In her speech during the rally, Brown slammed the hospital for dragging its feet in providing a fair contract for union members.

“While we have dedicated our lives to caring for others, MGB has utterly failed to care for us,” Brown said in her speech. “MGB executives have the power and the vast financial resources to provide a fair contract to us — to CIR resident and fellow physicians — yet they are choosing not to.”

MGB Housestaff United’s demands include fair wages, childcare benefits and support, restoration of educational stipends, and access to primary care and healthcare, according to Brown. The union is also seeking coverage for fertility treatment, including in vitro fertilization.

“Non-traditional couples don’t get any funding for fertility,” pathology resident Lee P. Richman, a member of the union bargaining committee who served on the organizing committee prior to unionization, said in an interview with The Crimson after the event.

Residents who want to delay having children but “preserve their fertility” to minimize the risks of having children at an older age “don’t get any support for that,” he said.

“Many residencies do get that,” he added.

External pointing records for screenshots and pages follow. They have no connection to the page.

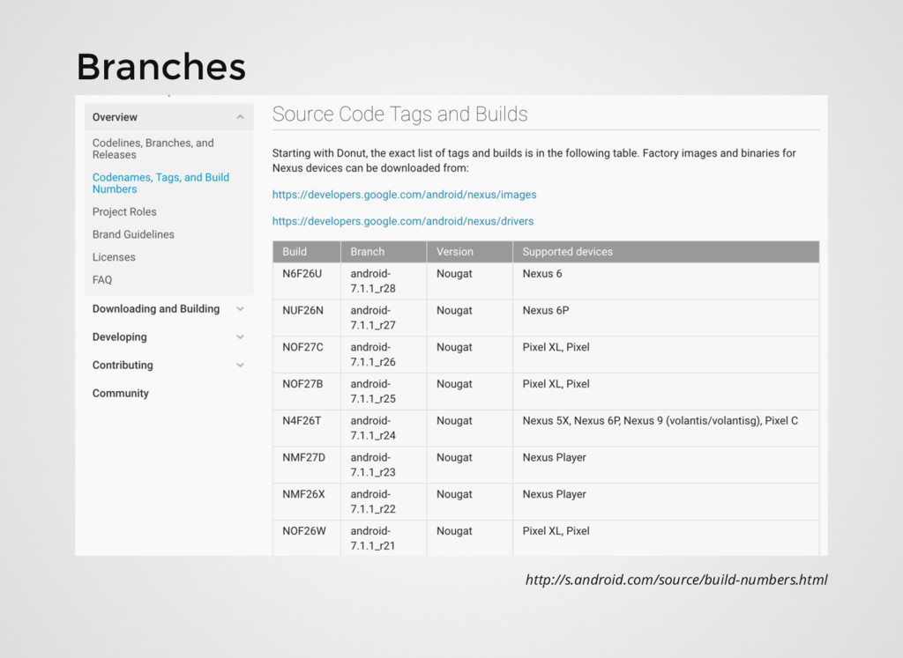Click the build-numbers.html URL caption
The height and width of the screenshot is (658, 903).
675,580
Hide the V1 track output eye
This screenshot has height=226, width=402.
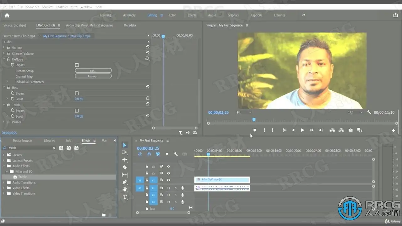point(169,180)
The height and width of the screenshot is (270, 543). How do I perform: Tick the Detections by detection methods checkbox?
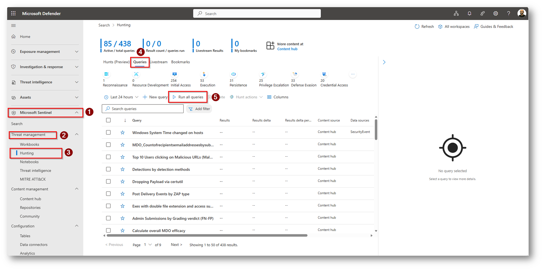tap(108, 169)
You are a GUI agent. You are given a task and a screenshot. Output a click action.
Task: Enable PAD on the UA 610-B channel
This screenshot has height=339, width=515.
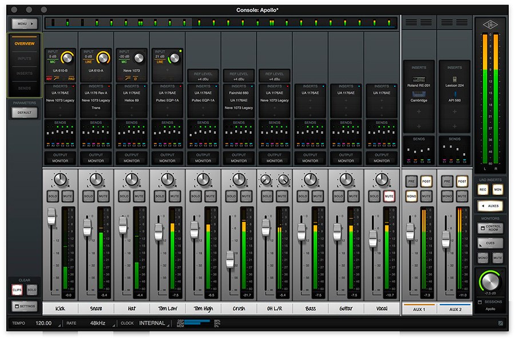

“It’s been a struggle since we got there, unfortunately,” Richman said. “The other side of the table, my impression is that they really wanted to enshrine the status quo in a contract and not give us anything more.”

Some members hope that a successful contract negotiation by MGB Housestaff United — the largest medical resident union in the country — will have a ripple effect for other similar unions.

“One win lifts all boats,” Richman said. “All residents in Boston are massively overworked and massively underpaid. And so if we win strongly, then when they go to the bargaining table, they can win strongly.”

Alongside the residents, members of Committee of Interns and Residents and the Boston City Council — including Council President Ruthzee Louijeune — were also in attendance at the rallies.

“Once we get this contract secured, every other residency training program in the country will follow because you guys are setting a standard,” A. Taylor Walker, the national president of CIR, said in her speech.

Sharon Durkan — a Boston city councilor who attended the rally at MGH— emphasized the need for a contract in an interview with The Crimson before the rally.

“Our healthcare community is really the one that steps forward when we need them,” Durkan said. “I think just as a reciprocal to that, we need to step forward for them too.”

Christopher S. Schenck — a MGH internal medicine resident and member of the MGB union bargaining team — said in an interview with The Crimson before the rally they will “continue this fight as long as it takes to get a fair contract.”

“As a trainee here, I really feel like our life depends on a fair contract,” Schenck said.